Please rewrite the items below, switching every "computer-use agent" to "desktop automation assistant" and leaving everything else unchanged.
==== Records to process
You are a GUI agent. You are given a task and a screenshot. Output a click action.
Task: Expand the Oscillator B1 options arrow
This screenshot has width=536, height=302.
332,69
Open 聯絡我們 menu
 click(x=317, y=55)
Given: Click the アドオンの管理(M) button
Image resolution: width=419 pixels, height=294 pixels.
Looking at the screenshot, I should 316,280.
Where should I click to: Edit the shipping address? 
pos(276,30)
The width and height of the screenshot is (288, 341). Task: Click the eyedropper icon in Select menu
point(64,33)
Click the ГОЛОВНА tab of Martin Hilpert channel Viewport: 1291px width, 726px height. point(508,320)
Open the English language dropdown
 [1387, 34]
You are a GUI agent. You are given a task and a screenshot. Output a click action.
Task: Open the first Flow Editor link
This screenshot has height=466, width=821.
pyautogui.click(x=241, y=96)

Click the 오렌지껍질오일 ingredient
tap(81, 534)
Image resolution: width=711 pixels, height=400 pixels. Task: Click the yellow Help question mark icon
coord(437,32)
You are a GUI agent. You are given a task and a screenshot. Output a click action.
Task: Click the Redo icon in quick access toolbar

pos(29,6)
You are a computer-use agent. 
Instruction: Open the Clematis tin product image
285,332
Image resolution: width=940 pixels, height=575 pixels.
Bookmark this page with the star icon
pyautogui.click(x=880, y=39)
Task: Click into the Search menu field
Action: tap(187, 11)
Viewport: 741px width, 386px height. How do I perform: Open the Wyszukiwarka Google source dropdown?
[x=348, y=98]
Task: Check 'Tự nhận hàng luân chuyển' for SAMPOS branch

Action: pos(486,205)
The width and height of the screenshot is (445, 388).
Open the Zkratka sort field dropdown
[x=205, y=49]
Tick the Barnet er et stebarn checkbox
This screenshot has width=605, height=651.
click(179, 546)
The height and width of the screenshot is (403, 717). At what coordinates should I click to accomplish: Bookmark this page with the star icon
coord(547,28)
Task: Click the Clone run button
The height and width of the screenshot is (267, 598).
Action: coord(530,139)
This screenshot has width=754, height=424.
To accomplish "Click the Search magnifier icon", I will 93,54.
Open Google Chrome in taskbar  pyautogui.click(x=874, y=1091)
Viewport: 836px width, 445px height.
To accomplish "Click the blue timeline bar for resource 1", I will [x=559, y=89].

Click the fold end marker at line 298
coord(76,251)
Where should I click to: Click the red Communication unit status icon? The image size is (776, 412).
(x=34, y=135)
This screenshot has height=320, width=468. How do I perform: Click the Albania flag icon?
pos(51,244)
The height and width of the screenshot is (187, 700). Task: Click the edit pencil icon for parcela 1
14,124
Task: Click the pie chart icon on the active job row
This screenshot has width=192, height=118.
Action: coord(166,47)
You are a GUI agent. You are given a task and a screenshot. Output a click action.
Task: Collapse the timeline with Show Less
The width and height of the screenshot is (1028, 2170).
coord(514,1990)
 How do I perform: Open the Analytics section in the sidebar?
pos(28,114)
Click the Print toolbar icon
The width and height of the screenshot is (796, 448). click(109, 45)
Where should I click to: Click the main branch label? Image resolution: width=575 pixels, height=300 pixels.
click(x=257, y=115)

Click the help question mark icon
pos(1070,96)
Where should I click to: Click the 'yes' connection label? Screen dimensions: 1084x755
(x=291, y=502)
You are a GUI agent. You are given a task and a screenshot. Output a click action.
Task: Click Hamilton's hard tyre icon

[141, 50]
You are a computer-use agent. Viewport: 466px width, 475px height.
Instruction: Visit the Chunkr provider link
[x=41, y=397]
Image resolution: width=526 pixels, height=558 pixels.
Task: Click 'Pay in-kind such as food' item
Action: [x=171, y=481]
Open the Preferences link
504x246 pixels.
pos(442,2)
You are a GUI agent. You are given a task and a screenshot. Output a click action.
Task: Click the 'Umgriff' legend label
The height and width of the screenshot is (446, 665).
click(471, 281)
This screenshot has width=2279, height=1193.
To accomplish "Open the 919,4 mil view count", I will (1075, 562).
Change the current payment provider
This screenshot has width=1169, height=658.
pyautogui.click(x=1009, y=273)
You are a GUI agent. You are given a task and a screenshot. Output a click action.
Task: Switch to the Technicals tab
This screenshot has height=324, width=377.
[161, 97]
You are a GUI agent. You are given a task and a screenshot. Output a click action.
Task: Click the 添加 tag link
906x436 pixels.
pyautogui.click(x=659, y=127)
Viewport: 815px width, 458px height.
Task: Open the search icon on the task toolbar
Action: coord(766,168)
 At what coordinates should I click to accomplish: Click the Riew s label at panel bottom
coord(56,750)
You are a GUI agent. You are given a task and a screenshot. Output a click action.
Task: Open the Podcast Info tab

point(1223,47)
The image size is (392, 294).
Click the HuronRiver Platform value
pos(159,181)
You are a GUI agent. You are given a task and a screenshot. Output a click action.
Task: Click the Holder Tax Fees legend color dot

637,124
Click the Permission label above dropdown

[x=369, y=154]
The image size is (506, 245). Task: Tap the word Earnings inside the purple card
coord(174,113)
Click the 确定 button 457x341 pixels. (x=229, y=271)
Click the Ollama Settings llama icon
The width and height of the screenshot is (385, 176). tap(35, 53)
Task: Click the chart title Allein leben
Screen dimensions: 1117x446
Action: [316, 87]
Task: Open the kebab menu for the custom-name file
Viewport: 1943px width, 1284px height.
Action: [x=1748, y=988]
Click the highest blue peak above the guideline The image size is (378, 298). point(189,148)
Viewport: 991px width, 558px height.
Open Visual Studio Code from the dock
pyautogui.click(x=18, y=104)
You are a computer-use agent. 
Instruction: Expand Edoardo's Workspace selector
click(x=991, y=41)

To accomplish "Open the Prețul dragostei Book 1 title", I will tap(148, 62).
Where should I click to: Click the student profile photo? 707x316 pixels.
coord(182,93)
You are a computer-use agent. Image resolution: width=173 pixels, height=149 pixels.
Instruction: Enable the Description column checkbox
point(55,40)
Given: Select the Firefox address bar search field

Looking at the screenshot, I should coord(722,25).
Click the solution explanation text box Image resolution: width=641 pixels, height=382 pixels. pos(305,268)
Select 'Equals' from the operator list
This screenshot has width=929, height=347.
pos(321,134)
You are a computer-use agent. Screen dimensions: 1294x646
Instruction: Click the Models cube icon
========
Exercise answer:
You are a GUI agent. You are given a task and a screenshot. Output a click action.
Task: Expand the Oscillator B1 options arrow
This screenshot has width=536, height=302.
332,69
Open 聯絡我們 menu
 click(x=317, y=55)
Given: Click the アドオンの管理(M) button
Image resolution: width=419 pixels, height=294 pixels.
Looking at the screenshot, I should 316,280.
Where should I click to: Edit the shipping address? 
pos(276,30)
The width and height of the screenshot is (288, 341). Task: Click the eyedropper icon in Select menu
point(64,33)
Click the ГОЛОВНА tab of Martin Hilpert channel Viewport: 1291px width, 726px height. point(508,320)
Open the English language dropdown
 [1387, 34]
You are a GUI agent. You are given a task and a screenshot. Output a click action.
Task: Open the first Flow Editor link
This screenshot has height=466, width=821.
pyautogui.click(x=241, y=96)

Click the 오렌지껍질오일 ingredient
tap(81, 534)
Image resolution: width=711 pixels, height=400 pixels. Task: Click the yellow Help question mark icon
coord(437,32)
You are a GUI agent. You are given a task and a screenshot. Output a click action.
Task: Click the Redo icon in quick access toolbar

pos(29,6)
You are a desktop automation assistant. 
Instruction: Open the Clematis tin product image
285,332
Image resolution: width=940 pixels, height=575 pixels.
Bookmark this page with the star icon
pyautogui.click(x=880, y=39)
Task: Click into the Search menu field
Action: tap(187, 11)
Viewport: 741px width, 386px height. How do I perform: Open the Wyszukiwarka Google source dropdown?
[x=348, y=98]
Task: Check 'Tự nhận hàng luân chuyển' for SAMPOS branch

Action: pos(486,205)
The width and height of the screenshot is (445, 388).
Open the Zkratka sort field dropdown
[x=205, y=49]
Tick the Barnet er et stebarn checkbox
This screenshot has width=605, height=651.
click(179, 546)
The height and width of the screenshot is (403, 717). At what coordinates should I click to accomplish: Bookmark this page with the star icon
coord(547,28)
Task: Click the Clone run button
The height and width of the screenshot is (267, 598).
Action: coord(530,139)
This screenshot has width=754, height=424.
To accomplish "Click the Search magnifier icon", I will 93,54.
Open Google Chrome in taskbar  pyautogui.click(x=874, y=1091)
Viewport: 836px width, 445px height.
To accomplish "Click the blue timeline bar for resource 1", I will [x=559, y=89].

Click the fold end marker at line 298
coord(76,251)
Where should I click to: Click the red Communication unit status icon? The image size is (776, 412).
(x=34, y=135)
This screenshot has height=320, width=468. How do I perform: Click the Albania flag icon?
pos(51,244)
The height and width of the screenshot is (187, 700). Task: Click the edit pencil icon for parcela 1
14,124
Task: Click the pie chart icon on the active job row
This screenshot has width=192, height=118.
Action: coord(166,47)
You are a GUI agent. You are given a task and a screenshot. Output a click action.
Task: Collapse the timeline with Show Less
The width and height of the screenshot is (1028, 2170).
coord(514,1990)
 How do I perform: Open the Analytics section in the sidebar?
pos(28,114)
Click the Print toolbar icon
The width and height of the screenshot is (796, 448). click(109, 45)
Where should I click to: Click the main branch label? Image resolution: width=575 pixels, height=300 pixels.
click(x=257, y=115)

Click the help question mark icon
pos(1070,96)
Where should I click to: Click the 'yes' connection label? Screen dimensions: 1084x755
(x=291, y=502)
You are a GUI agent. You are given a task and a screenshot. Output a click action.
Task: Click Hamilton's hard tyre icon

[141, 50]
You are a desktop automation assistant. Viewport: 466px width, 475px height.
Instruction: Visit the Chunkr provider link
[x=41, y=397]
Image resolution: width=526 pixels, height=558 pixels.
Task: Click 'Pay in-kind such as food' item
Action: [x=171, y=481]
Open the Preferences link
504x246 pixels.
pos(442,2)
You are a GUI agent. You are given a task and a screenshot. Output a click action.
Task: Click the 'Umgriff' legend label
The height and width of the screenshot is (446, 665).
click(471, 281)
This screenshot has width=2279, height=1193.
To accomplish "Open the 919,4 mil view count", I will (1075, 562).
Change the current payment provider
This screenshot has width=1169, height=658.
pyautogui.click(x=1009, y=273)
You are a GUI agent. You are given a task and a screenshot. Output a click action.
Task: Switch to the Technicals tab
This screenshot has height=324, width=377.
[161, 97]
You are a GUI agent. You are given a task and a screenshot. Output a click action.
Task: Click the 添加 tag link
906x436 pixels.
pyautogui.click(x=659, y=127)
Viewport: 815px width, 458px height.
Task: Open the search icon on the task toolbar
Action: coord(766,168)
 At what coordinates should I click to accomplish: Click the Riew s label at panel bottom
coord(56,750)
You are a GUI agent. You are given a task and a screenshot. Output a click action.
Task: Open the Podcast Info tab

point(1223,47)
The image size is (392, 294).
Click the HuronRiver Platform value
pos(159,181)
You are a GUI agent. You are given a task and a screenshot. Output a click action.
Task: Click the Holder Tax Fees legend color dot

637,124
Click the Permission label above dropdown

[x=369, y=154]
The image size is (506, 245). Task: Tap the word Earnings inside the purple card
coord(174,113)
Click the 确定 button 457x341 pixels. (x=229, y=271)
Click the Ollama Settings llama icon
The width and height of the screenshot is (385, 176). tap(35, 53)
Task: Click the chart title Allein leben
Screen dimensions: 1117x446
Action: [316, 87]
Task: Open the kebab menu for the custom-name file
Viewport: 1943px width, 1284px height.
Action: [x=1748, y=988]
Click the highest blue peak above the guideline The image size is (378, 298). point(189,148)
Viewport: 991px width, 558px height.
Open Visual Studio Code from the dock
pyautogui.click(x=18, y=104)
You are a desktop automation assistant. 
Instruction: Expand Edoardo's Workspace selector
click(x=991, y=41)

To accomplish "Open the Prețul dragostei Book 1 title", I will tap(148, 62).
Where should I click to: Click the student profile photo? 707x316 pixels.
coord(182,93)
You are a desktop automation assistant. Image resolution: width=173 pixels, height=149 pixels.
Instruction: Enable the Description column checkbox
point(55,40)
Given: Select the Firefox address bar search field

Looking at the screenshot, I should coord(722,25).
Click the solution explanation text box Image resolution: width=641 pixels, height=382 pixels. pos(305,268)
Select 'Equals' from the operator list
This screenshot has width=929, height=347.
pos(321,134)
You are a desktop automation assistant. Screen dimensions: 1294x646
Instruction: Click the Models cube icon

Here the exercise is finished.